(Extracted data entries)
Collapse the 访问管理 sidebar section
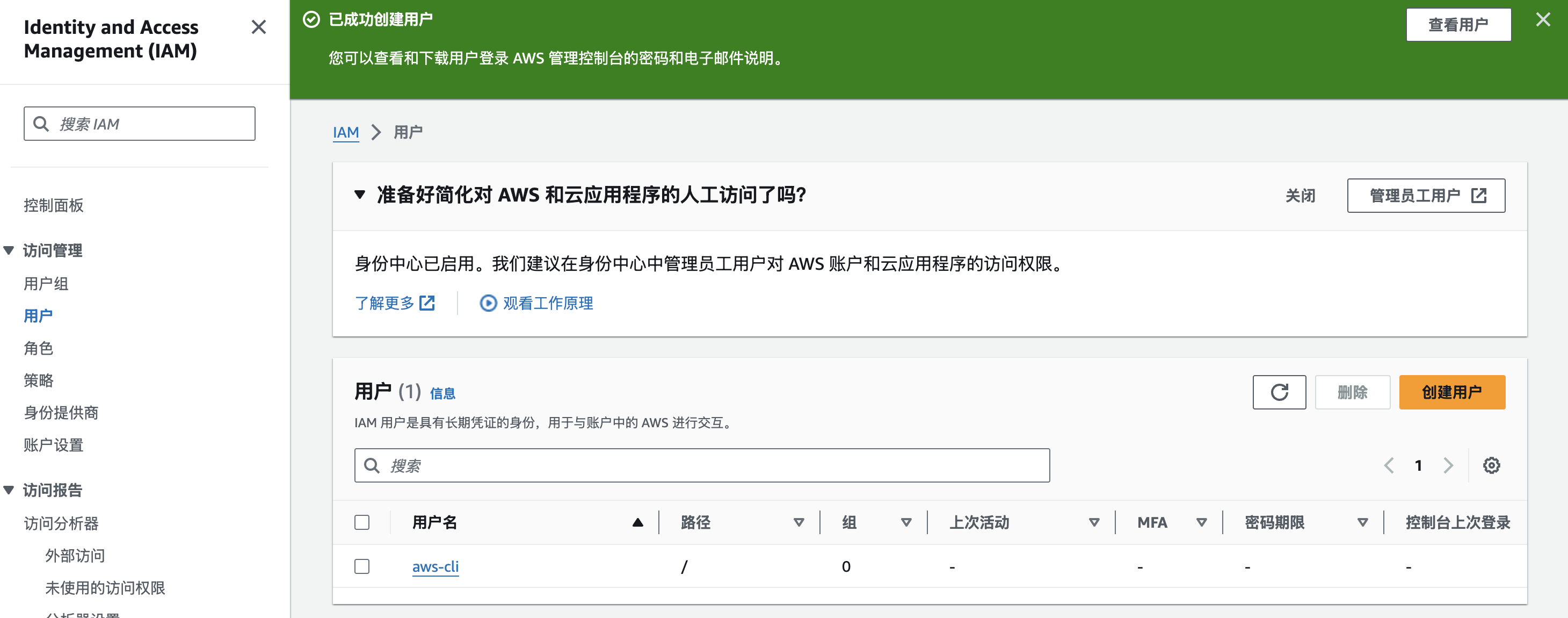Screen dimensions: 1568x618 [9, 250]
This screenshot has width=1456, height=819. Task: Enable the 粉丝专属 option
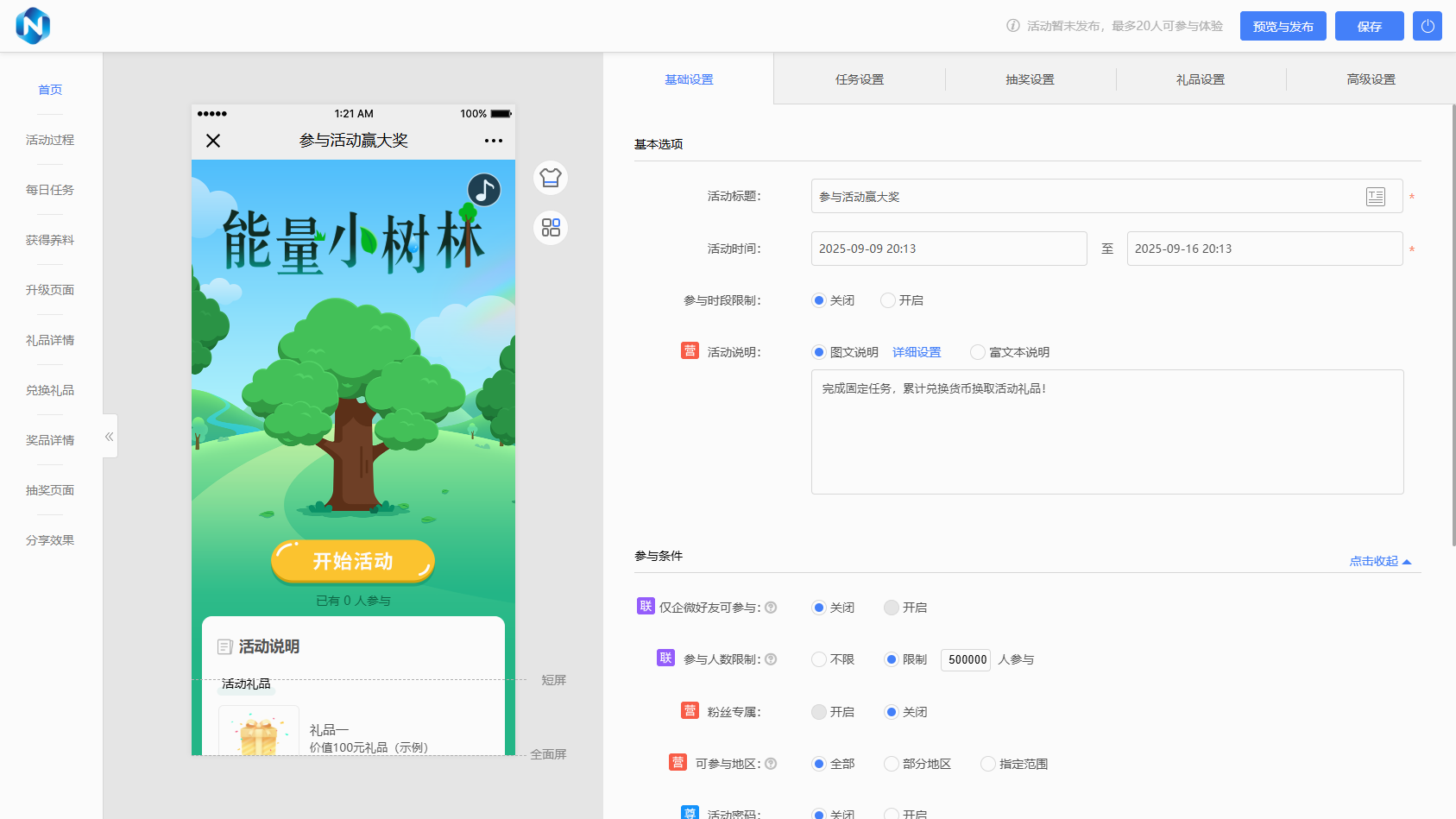(x=818, y=712)
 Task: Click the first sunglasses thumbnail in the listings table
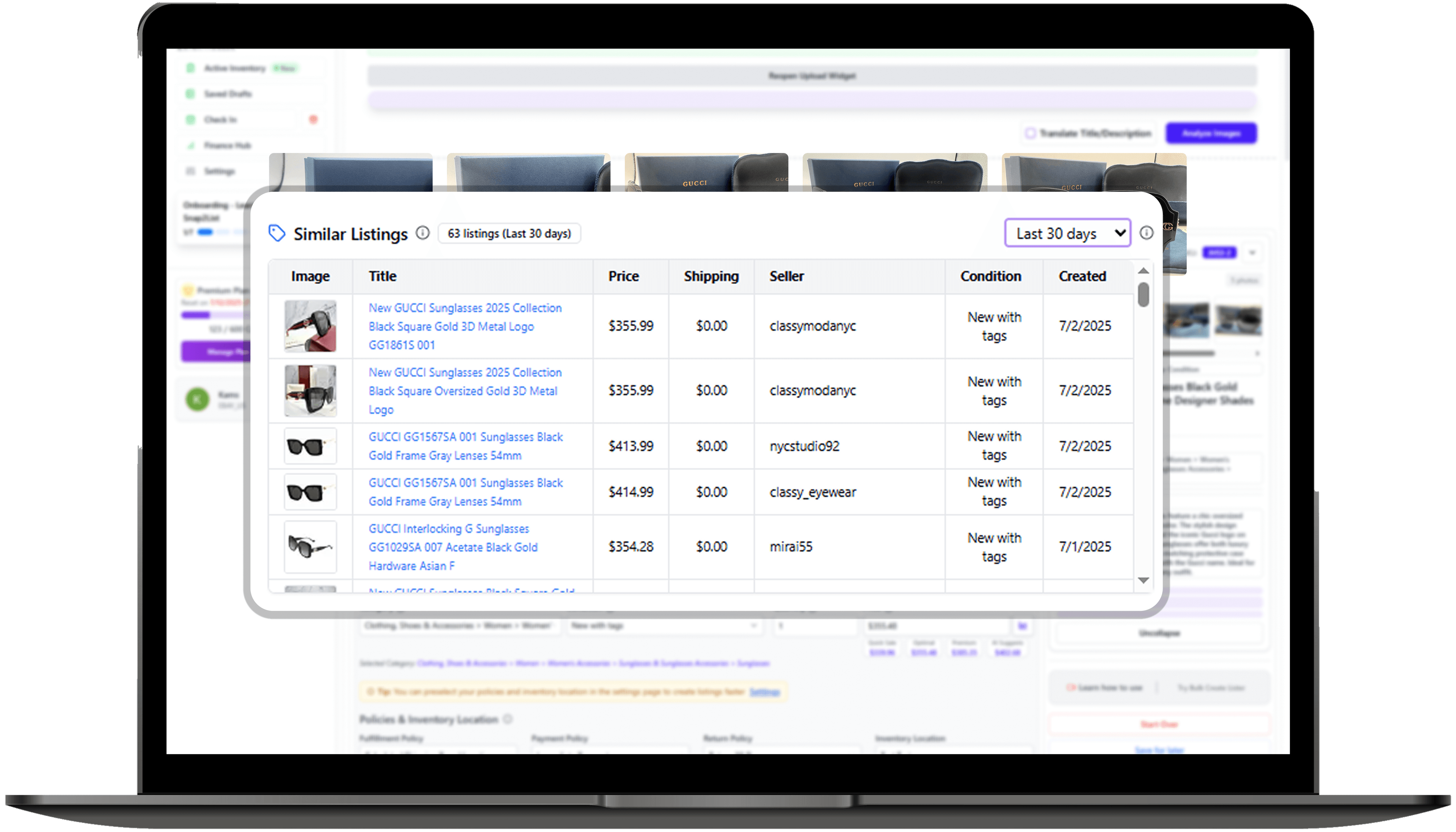[310, 326]
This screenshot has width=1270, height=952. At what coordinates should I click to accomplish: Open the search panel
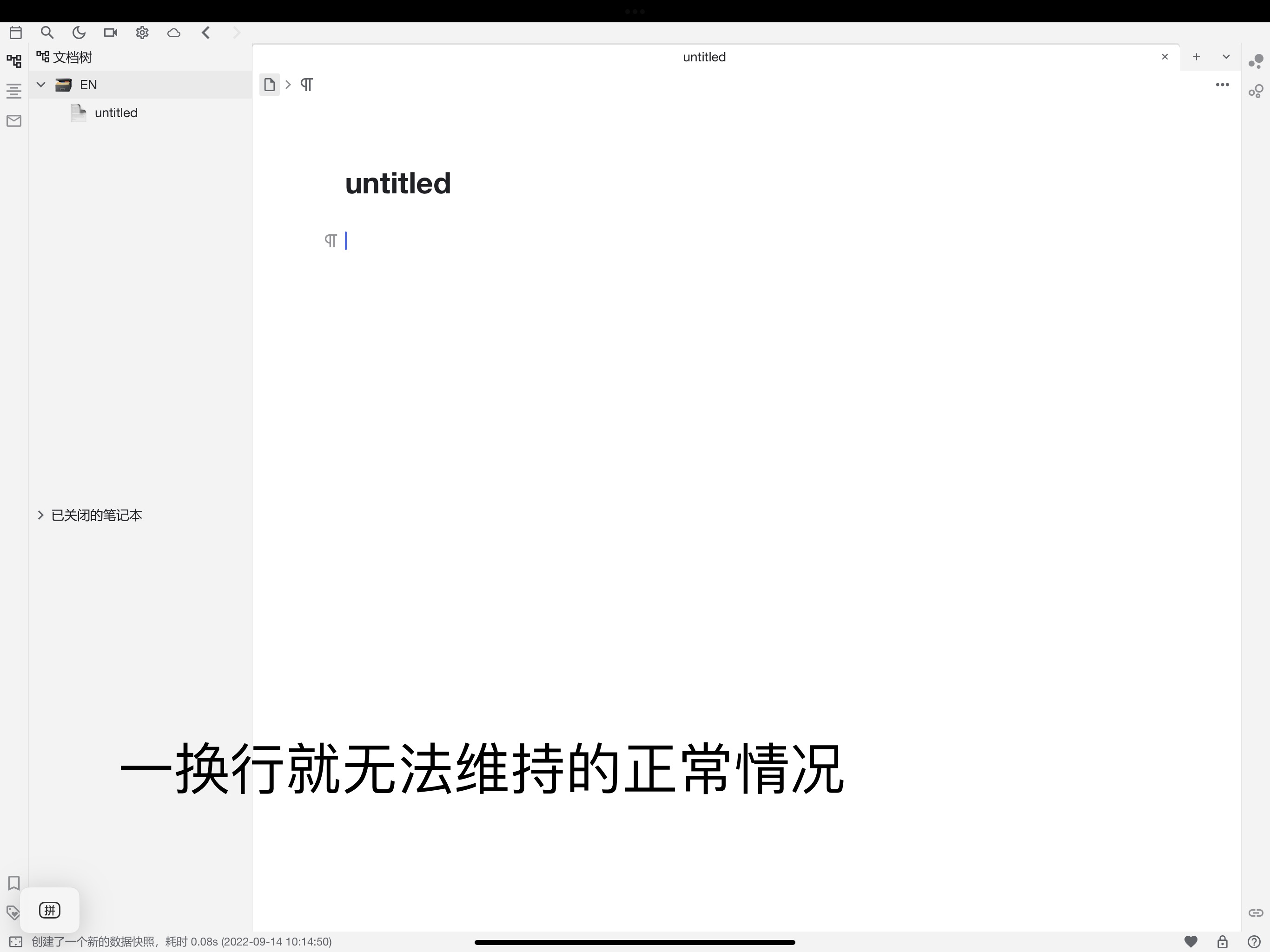(48, 33)
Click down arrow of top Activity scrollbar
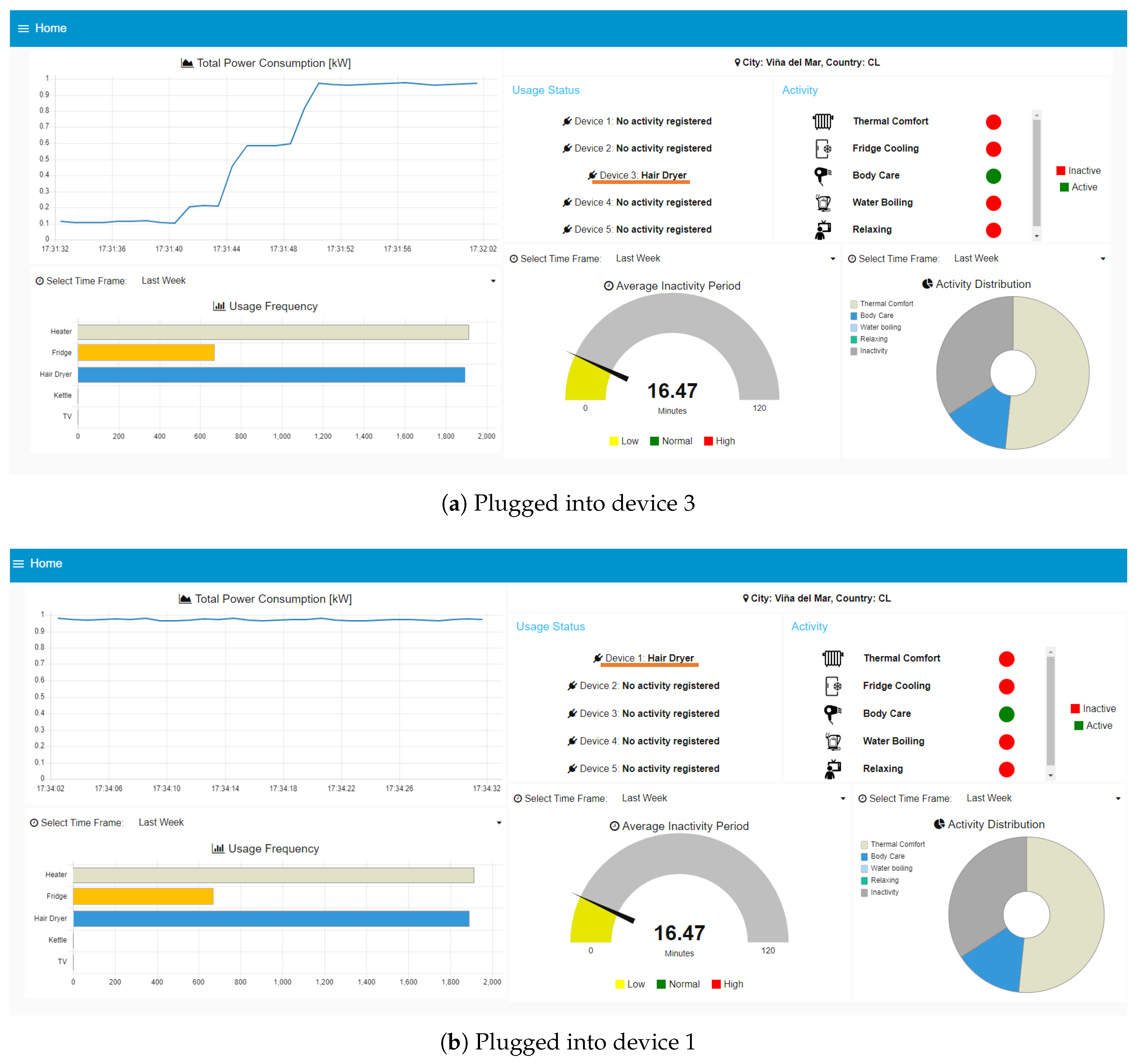This screenshot has height=1064, width=1139. point(1036,236)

• _THE TASK_
A verbatim copy of the data, pictures removed, is the expected result.

• _WRITTEN RESPONSE_
Collapse the 访问管理 sidebar section
Screen dimensions: 1568x618 [9, 250]
This screenshot has width=1456, height=819. Task: Enable the 粉丝专属 option
(x=818, y=712)
 Task: Click the first sunglasses thumbnail in the listings table
[310, 326]
This screenshot has width=1270, height=952. At what coordinates should I click to accomplish: Open the search panel
(48, 33)
Click down arrow of top Activity scrollbar
This screenshot has height=1064, width=1139. point(1036,236)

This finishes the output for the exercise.